* Source material:
Start of Block

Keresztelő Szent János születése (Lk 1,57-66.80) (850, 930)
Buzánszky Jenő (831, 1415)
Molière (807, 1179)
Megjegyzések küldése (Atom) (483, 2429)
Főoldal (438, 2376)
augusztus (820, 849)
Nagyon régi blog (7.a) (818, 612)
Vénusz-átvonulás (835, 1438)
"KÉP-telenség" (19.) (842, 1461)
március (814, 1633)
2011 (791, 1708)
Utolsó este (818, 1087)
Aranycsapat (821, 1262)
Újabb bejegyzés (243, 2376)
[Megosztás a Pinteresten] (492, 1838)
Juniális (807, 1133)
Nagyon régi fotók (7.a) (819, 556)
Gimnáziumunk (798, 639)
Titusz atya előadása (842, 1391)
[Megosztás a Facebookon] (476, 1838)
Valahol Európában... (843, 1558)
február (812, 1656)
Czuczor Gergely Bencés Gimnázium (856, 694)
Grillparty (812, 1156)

End of Block
Start of Block

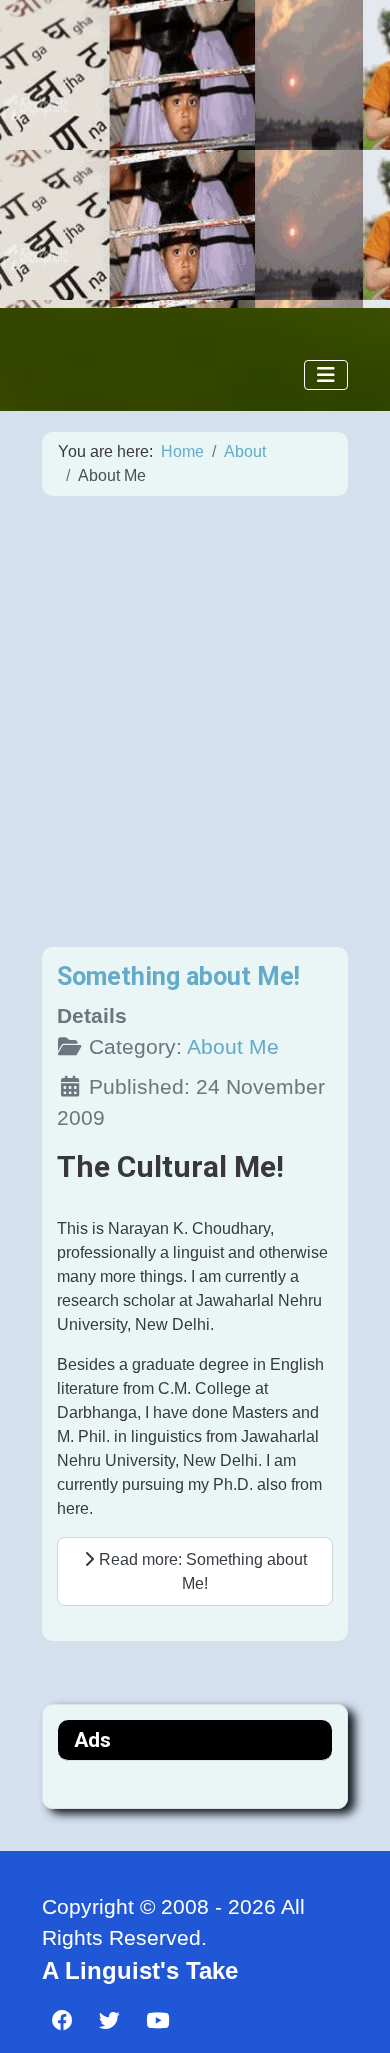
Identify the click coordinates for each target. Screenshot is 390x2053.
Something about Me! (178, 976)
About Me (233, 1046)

End of Block
Start of Block

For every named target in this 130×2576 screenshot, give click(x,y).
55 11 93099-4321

End of Block

* Task requirements: Across the data, find each line that has "Megosztás" in it and copy that line.

* Response to the exercise:
[Megosztás a Pinteresten] (492, 1838)
[Megosztás a Facebookon] (476, 1838)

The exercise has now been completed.